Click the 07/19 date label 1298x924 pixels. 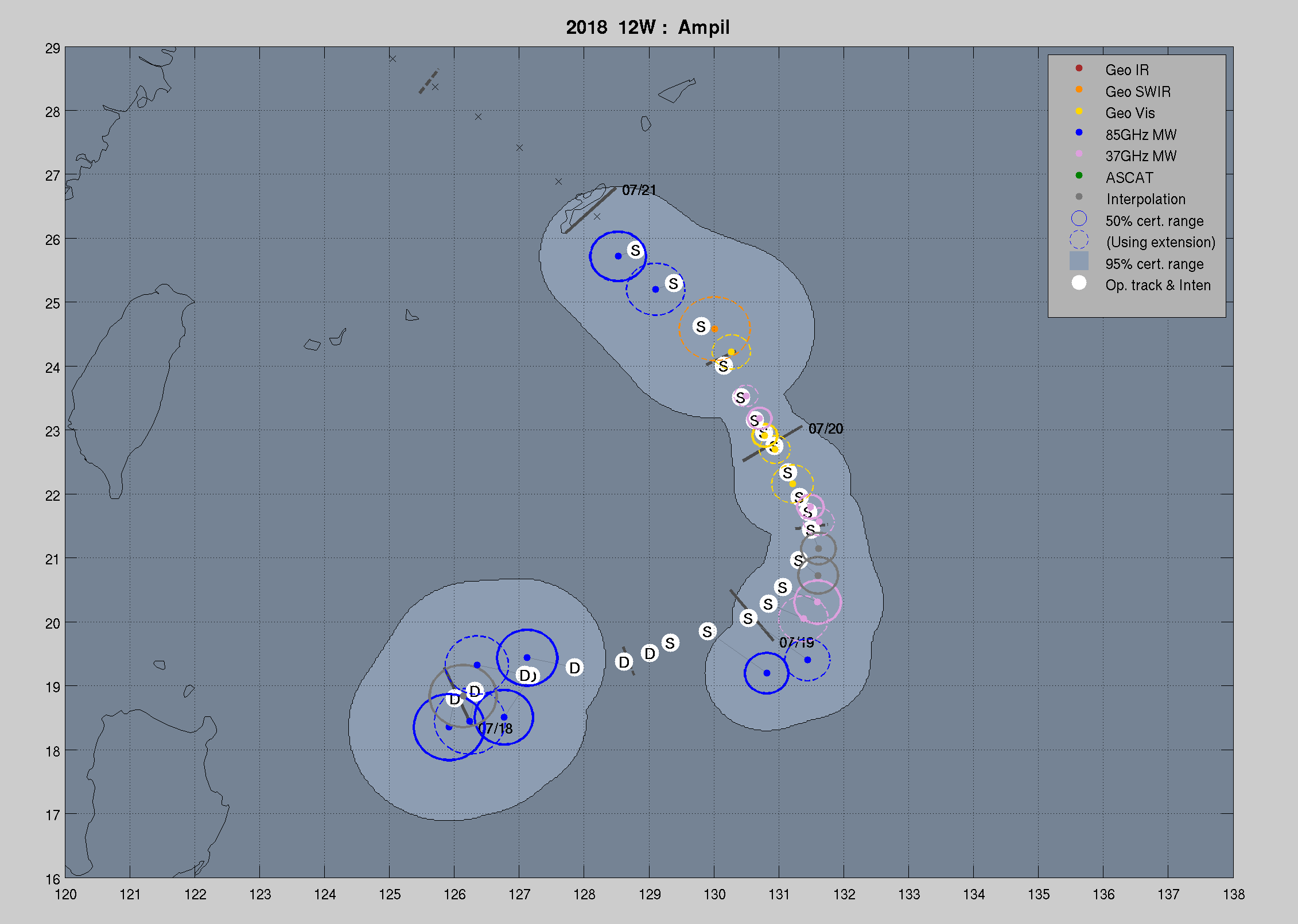point(796,643)
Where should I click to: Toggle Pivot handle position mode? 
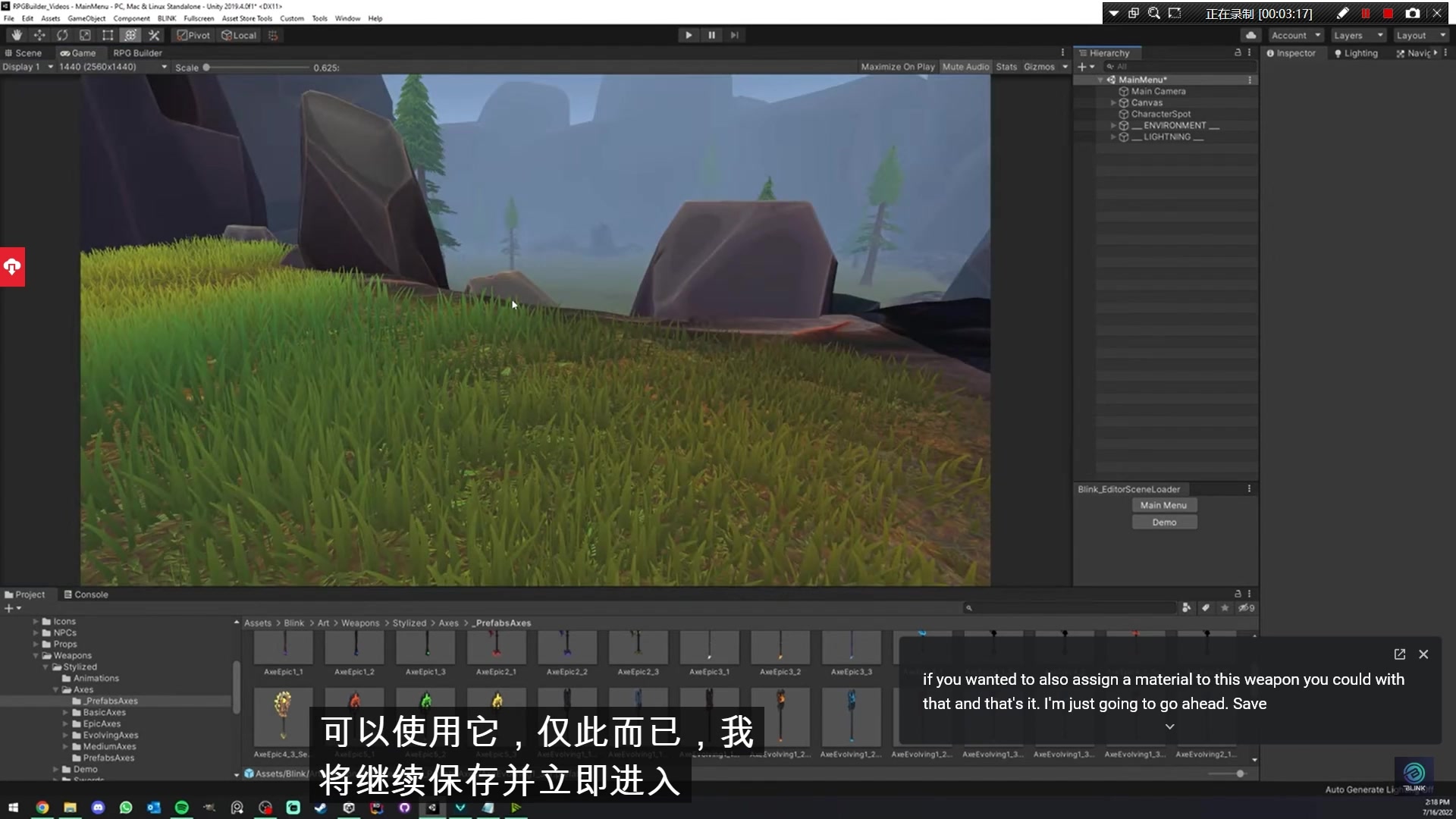click(193, 35)
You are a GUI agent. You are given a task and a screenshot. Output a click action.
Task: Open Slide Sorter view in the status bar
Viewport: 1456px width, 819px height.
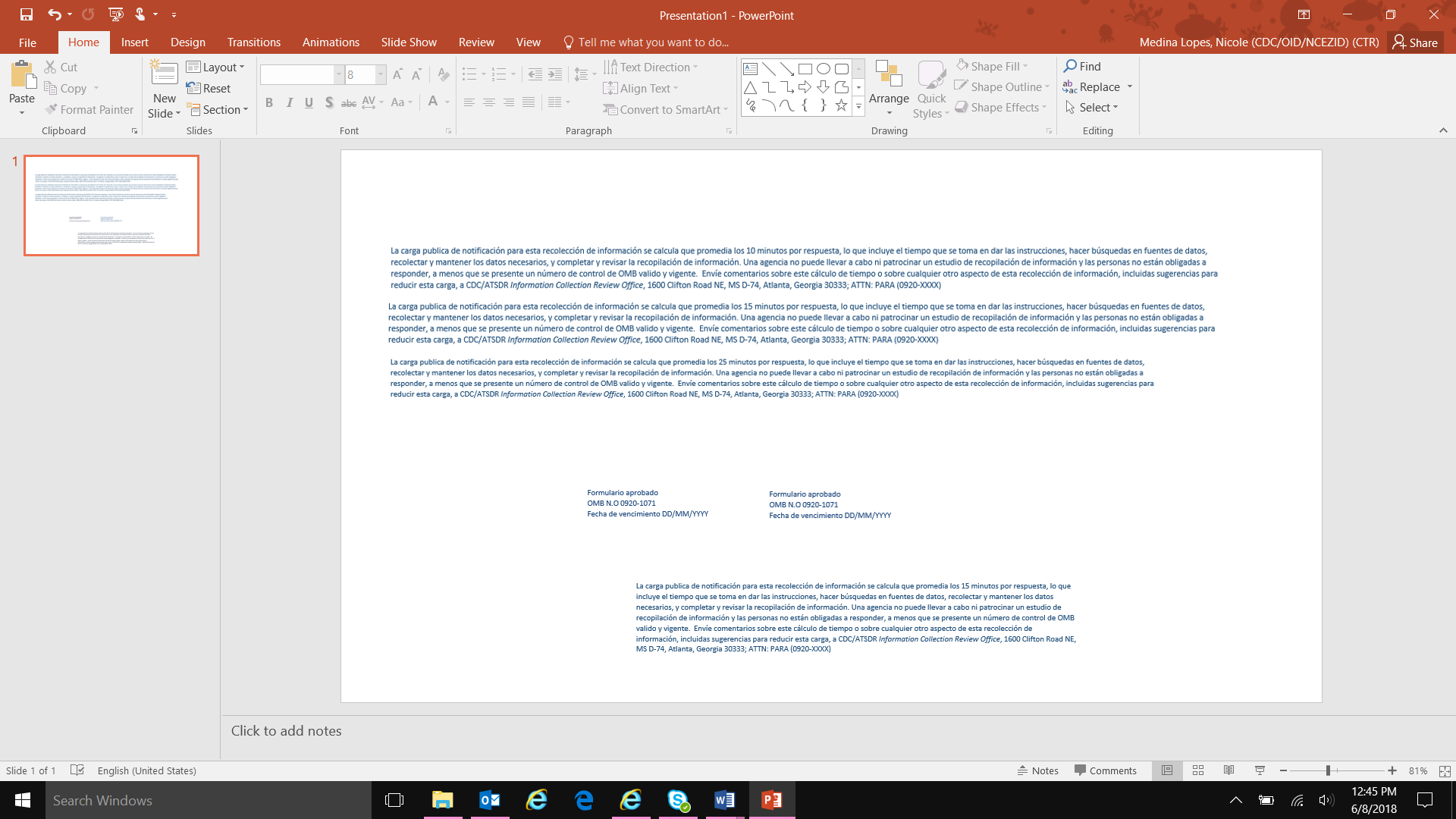coord(1198,770)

* * * *

• WHAT TO WORK ON:
Output only the lines from the line that contains "Task: Open Slide" through the end of the material, both ends included, and skip every picture.

• ANSWER SECTION:
Task: Open Slide Sorter view in the status bar
Viewport: 1456px width, 819px height.
coord(1198,770)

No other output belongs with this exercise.